TASK PROMPT: The entries below contain a line with "Terms and Conditions (145, 1772)" and a line with "Privacy Policy (45, 1788)". Quote exactly those two lines and all lines between them.

DATA FOR PROCESSING:
++++++++
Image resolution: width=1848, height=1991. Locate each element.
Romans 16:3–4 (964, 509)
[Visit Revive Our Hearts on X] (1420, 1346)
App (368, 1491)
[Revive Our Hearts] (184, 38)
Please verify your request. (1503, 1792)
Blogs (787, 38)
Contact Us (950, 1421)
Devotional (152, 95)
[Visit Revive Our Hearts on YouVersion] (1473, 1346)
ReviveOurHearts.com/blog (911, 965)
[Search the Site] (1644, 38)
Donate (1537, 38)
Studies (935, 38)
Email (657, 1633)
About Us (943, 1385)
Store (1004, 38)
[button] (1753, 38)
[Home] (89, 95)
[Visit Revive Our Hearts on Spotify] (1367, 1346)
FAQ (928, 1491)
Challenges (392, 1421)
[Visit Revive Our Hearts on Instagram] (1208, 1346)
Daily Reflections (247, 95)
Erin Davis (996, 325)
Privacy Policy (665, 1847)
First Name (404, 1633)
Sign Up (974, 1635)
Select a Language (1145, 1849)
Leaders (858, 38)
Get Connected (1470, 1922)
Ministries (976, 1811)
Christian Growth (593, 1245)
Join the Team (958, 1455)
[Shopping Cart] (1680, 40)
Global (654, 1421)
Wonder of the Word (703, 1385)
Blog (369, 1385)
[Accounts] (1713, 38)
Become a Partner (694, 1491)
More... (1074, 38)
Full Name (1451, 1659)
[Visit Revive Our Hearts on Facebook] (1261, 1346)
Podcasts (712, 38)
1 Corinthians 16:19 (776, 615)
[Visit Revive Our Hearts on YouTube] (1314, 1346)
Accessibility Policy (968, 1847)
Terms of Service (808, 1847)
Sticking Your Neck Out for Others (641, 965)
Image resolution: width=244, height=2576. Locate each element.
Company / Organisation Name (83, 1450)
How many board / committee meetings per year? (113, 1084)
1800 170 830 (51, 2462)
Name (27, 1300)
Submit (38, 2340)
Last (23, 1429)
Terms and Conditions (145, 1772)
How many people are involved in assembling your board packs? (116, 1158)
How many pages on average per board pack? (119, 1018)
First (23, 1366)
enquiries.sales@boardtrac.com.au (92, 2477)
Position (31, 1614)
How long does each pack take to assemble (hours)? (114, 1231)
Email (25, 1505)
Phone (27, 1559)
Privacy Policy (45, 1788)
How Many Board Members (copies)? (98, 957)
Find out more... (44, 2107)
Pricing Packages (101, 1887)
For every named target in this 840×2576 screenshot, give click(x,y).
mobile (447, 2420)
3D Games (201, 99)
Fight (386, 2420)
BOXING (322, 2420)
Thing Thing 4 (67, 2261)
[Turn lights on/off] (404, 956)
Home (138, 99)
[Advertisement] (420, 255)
++++++++
SOLVED PROBLEM:
Terms and Conditions (145, 1772)
How many people are involved in assembling your board packs? (116, 1158)
How many pages on average per board pack? (119, 1018)
First (23, 1366)
enquiries.sales@boardtrac.com.au (92, 2477)
Position (31, 1614)
How long does each pack take to assemble (hours)? (114, 1231)
Email (25, 1505)
Phone (27, 1559)
Privacy Policy (45, 1788)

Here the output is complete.